Query Timeout of the Distribution Agent
Last week I got a call from one of our clients. They issued an ALTER TABLE command in order to change the data type of one of the columns from TINYINT to INT. This was a 17GB table, and it was part of a publication in a SQL Server transactional replication. The command completed successfully on the publisher, but it failed on the subscriber. The distribution agent tried to execute the command on the subscriber, but failed after about 30 minutes, then tried again, failed again, and so on.
The reason for failing was a query timeout, as can be seen in the distribution agent history log:
Since the table was quite large, the ALTER TABLE command took a long time to complete, and before it managed to complete, a query timeout was expired. But where does this query timeout definition come from? And can we modify it in order to accommodate to situations such as this one?
Replication Agent Profiles
Each replication agent in SQL Server, such as the log reader agent and the distribution agent, is associated with a profile. An agent profile contains a set of parameters with their associated values. These parameters affect the behavior of the corresponding agent. For example, one of the parameters associated with the log reader agent is “PollingInterval”, which defines how often (in seconds) the log reader agent scans the transaction log for new commands to replicate. The default value of this parameter is 5.
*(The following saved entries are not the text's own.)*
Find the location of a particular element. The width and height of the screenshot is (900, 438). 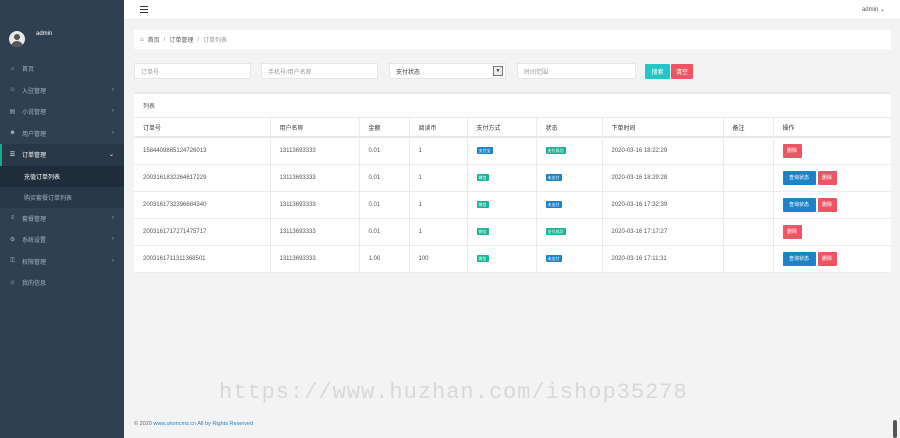

sidebar-submenu: 充值订单列表 购买套餐订单列表 is located at coordinates (62, 186).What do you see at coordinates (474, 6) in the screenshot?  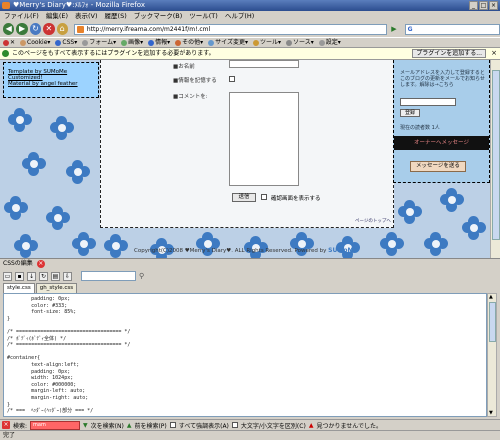 I see `minimize-button: _` at bounding box center [474, 6].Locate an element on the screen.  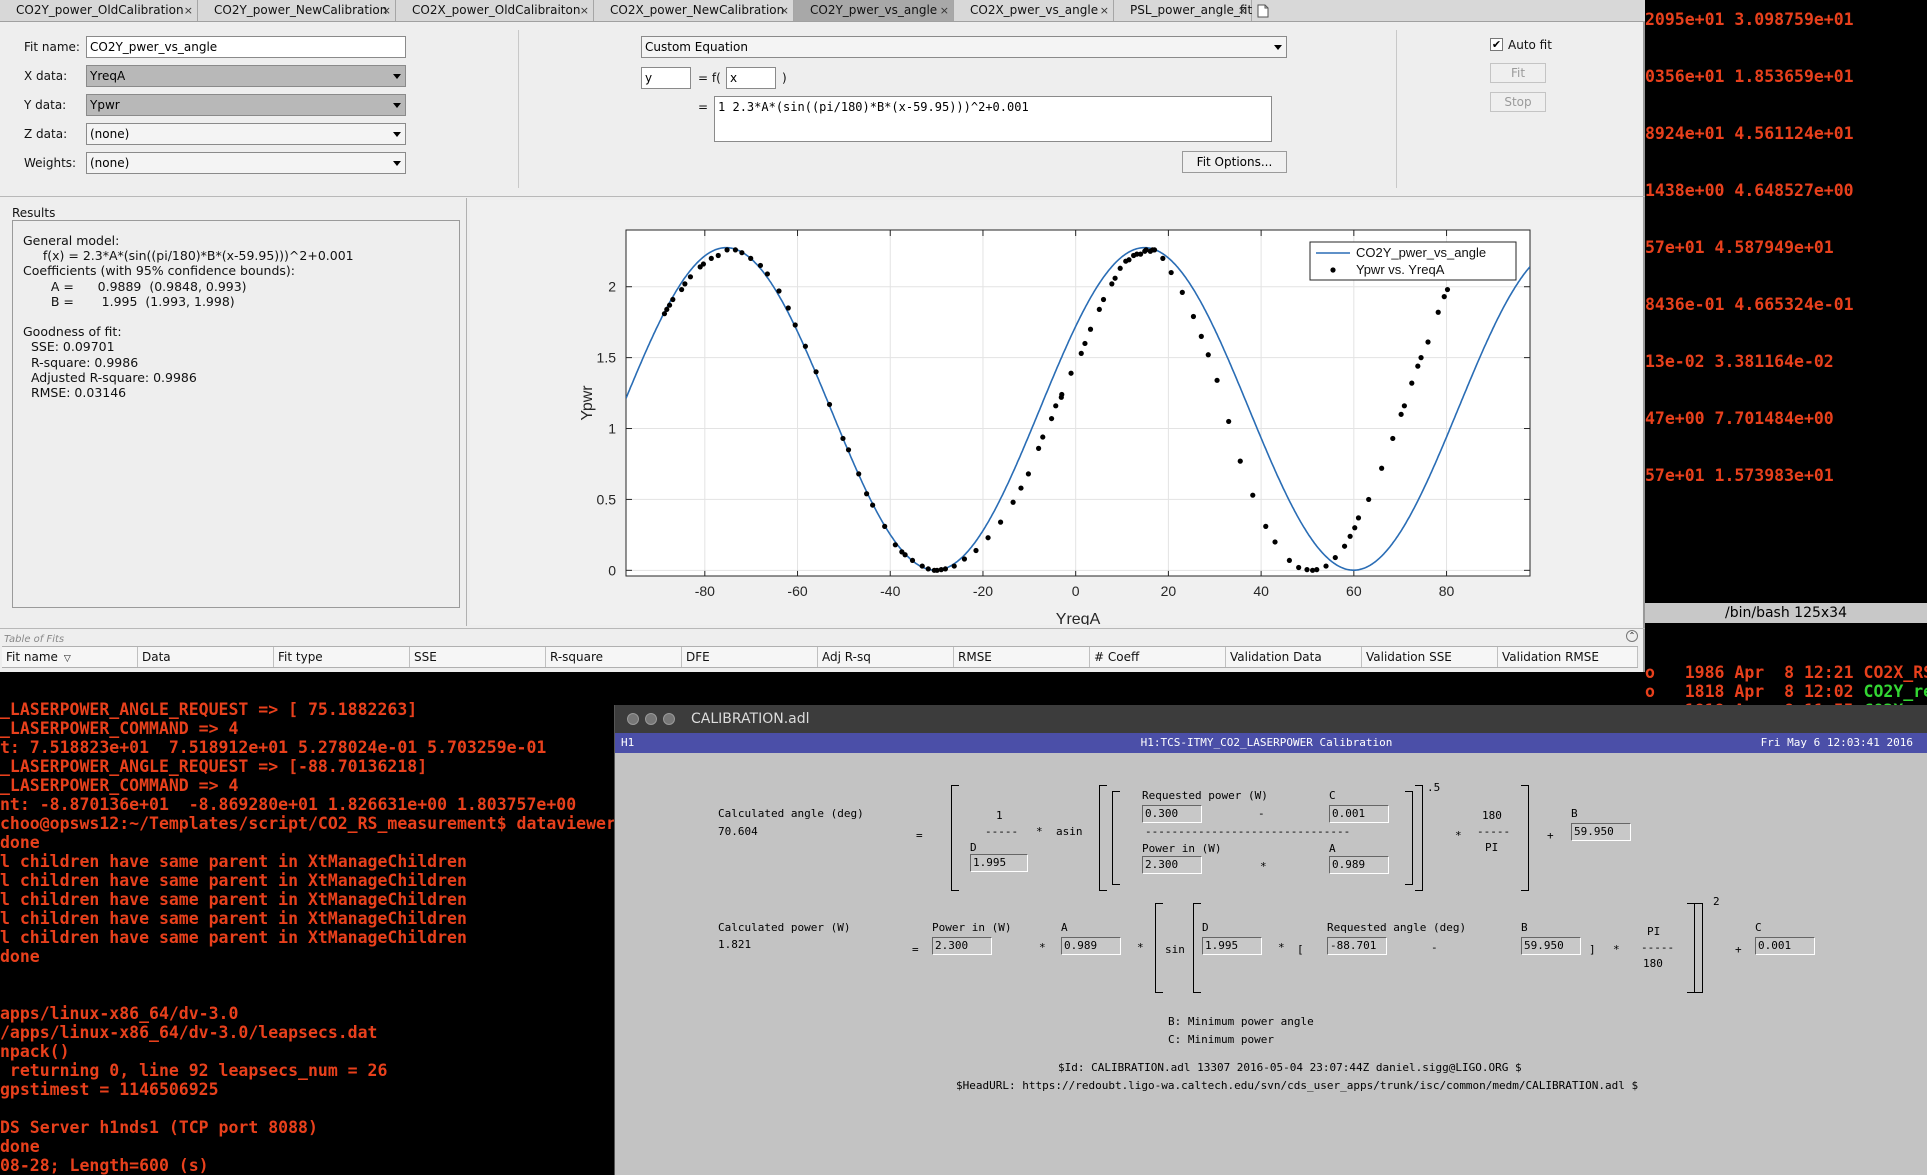
multiply-sign: * is located at coordinates (1458, 836).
Each type of replication agent can have multiple agent profiles, each with a different set of parameter values. At each point in time there is only one active profile. So instead of modifying specific parameter values in a single agent profile, it is more convenient (and recommended) to create multiple profiles for different scenarios, and then simply switch between them. In fact, each replication agent already has multiple predefined agent profiles. You can use any of the predefined profiles or create your own user-defined profiles. Here is an example of the distribution agent profiles on my server. You can see that there are 5 predefined (system) profiles and one user-defined profile (“My User Defined Profile”):
And here is how my user-defined profile looks like:
In order to access the agent profiles in SQL Server Management Studio, launch Replication Monitor, then right-click the relevant agent and choose “Agent Profile”.
You can also manage replication agent profiles by using the following system stored procedures:
The QueryTimeout Parameter
As you can see in the screenshot above, one of the parameters in the distribution agent profile is the “QueryTimeout”. This parameter affects the amount of time (in seconds) before a command, which is executed by the distribution agent on the subscriber, times out. The default is 1,800 seconds, which is 30 minutes. If a command runs for more than 30 minutes on the subscriber (such as our ALTER TABLE statement), then after 30 minutes it receives a timeout and rolls back. Then the distribution agent picks it up again and tries again, and so on.
So we created a new agent profile with a query timeout value of 14,400 (4 hours). The ALTER TABLE command then completed successfully after around 90 minutes.
The QueryTimeout parameter also exists in the profiles of the other replication agents, so it’s worth checking the current value of each one and adjusting it where necessary.
So if you’re working with SQL Server Replication and you’re not familiar with the agent profiles, go and check them out. Get yourself familiar with the various parameters and their default values. You will probably want to create your own user-defined profiles and adjust some values to match your needs.